> _Problem statement_
Please work out how many lines in the entries contain "list", then give that number with nothing added.

> _Input records_
------------------------------
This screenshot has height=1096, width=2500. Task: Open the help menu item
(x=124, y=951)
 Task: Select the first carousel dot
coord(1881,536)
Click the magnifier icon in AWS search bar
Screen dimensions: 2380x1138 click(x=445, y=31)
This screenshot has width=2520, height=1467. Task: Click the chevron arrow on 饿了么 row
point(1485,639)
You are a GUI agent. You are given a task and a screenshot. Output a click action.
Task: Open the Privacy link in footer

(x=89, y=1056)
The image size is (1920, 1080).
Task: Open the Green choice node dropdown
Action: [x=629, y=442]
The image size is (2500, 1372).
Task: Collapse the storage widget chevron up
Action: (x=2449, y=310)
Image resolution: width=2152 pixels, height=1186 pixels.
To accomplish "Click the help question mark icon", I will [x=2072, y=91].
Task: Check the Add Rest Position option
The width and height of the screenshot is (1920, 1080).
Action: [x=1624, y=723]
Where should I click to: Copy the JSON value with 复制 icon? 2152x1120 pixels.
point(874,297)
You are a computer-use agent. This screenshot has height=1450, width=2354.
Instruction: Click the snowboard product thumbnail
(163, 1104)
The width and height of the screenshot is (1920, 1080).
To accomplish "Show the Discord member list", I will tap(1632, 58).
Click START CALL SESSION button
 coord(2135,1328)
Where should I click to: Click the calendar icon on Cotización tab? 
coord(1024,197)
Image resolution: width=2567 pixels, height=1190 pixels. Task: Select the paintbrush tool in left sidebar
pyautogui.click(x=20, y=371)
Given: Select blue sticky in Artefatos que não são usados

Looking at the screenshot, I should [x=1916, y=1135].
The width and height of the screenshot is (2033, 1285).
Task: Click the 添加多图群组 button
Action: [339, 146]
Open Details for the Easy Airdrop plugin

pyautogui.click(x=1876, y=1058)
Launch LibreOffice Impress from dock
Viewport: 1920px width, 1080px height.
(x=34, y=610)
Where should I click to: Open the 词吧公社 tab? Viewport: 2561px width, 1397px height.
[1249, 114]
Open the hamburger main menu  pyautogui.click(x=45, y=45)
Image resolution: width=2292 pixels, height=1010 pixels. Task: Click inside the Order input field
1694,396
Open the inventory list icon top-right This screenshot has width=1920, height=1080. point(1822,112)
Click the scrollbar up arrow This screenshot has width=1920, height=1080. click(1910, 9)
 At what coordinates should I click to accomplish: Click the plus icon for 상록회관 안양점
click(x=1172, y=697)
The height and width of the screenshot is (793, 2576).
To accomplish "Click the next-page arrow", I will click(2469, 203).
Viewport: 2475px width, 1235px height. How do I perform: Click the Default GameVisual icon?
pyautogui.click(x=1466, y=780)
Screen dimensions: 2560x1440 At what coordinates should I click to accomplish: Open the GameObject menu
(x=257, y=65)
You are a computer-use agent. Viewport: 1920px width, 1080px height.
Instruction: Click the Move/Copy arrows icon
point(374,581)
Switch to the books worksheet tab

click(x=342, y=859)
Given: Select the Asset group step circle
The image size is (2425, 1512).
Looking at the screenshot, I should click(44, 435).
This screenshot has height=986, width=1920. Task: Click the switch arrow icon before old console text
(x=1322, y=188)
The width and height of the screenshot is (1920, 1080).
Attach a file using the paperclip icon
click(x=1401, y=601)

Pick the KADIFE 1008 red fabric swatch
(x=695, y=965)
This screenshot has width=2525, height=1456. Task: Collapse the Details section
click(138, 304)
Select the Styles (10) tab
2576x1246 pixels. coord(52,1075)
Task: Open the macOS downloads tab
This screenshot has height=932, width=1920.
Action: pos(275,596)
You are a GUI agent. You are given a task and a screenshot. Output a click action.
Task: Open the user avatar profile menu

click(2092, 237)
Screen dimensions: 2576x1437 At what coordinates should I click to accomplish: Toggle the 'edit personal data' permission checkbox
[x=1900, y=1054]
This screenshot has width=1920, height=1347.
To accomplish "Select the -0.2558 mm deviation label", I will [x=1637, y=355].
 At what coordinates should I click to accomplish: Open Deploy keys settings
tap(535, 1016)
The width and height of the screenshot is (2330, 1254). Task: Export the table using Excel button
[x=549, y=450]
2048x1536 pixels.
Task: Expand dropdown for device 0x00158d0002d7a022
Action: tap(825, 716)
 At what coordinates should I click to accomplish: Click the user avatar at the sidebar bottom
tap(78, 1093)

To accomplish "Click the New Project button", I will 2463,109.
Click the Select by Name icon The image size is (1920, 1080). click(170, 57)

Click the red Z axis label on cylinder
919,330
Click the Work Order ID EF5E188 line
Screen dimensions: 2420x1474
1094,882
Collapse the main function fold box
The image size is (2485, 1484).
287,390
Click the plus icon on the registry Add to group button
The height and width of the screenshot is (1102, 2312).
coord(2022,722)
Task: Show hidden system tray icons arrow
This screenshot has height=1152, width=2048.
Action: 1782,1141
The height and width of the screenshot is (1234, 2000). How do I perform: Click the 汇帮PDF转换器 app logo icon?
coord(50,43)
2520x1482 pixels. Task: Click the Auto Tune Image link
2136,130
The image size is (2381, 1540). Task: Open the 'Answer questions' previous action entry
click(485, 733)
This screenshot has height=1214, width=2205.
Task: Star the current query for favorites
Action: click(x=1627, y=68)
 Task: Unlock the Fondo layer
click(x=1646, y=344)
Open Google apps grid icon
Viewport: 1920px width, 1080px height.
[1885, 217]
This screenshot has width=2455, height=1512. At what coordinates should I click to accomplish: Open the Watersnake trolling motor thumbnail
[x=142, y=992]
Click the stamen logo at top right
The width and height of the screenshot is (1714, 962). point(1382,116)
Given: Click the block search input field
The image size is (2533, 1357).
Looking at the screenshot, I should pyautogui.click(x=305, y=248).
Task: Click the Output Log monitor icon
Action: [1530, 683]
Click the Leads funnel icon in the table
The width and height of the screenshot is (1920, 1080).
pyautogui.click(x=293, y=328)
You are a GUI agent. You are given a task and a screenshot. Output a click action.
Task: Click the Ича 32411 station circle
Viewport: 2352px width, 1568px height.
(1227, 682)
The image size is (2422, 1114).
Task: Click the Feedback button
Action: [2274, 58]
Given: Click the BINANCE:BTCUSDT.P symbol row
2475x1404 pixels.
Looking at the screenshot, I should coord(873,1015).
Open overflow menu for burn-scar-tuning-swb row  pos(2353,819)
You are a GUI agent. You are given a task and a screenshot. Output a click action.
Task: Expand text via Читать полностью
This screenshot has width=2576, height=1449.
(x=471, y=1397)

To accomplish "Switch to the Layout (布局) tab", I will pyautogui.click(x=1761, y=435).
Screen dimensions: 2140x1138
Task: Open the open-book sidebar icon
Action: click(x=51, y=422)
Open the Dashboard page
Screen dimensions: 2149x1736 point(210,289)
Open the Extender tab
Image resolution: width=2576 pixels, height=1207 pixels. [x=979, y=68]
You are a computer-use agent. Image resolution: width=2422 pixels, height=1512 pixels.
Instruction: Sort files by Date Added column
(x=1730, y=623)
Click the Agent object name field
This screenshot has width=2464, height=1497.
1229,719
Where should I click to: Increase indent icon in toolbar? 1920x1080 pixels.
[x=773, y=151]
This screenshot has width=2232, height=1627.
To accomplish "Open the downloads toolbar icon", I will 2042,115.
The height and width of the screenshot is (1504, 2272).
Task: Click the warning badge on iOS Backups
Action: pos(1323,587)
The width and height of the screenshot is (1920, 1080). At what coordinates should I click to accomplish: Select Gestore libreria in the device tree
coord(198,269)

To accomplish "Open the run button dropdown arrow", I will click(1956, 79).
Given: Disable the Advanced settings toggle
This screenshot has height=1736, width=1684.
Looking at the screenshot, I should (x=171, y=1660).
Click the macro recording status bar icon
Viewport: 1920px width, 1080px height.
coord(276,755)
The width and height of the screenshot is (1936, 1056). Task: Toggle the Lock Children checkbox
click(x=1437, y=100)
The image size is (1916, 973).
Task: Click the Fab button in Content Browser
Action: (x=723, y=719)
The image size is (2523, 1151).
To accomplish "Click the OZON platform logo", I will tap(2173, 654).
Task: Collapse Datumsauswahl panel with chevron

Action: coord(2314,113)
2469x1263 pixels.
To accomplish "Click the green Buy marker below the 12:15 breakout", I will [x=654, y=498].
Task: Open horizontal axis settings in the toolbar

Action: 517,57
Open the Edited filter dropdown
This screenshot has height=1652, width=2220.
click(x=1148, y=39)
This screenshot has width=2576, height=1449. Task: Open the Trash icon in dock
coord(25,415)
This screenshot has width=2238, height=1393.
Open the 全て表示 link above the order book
------------------------------
> _Answer for this exercise_
2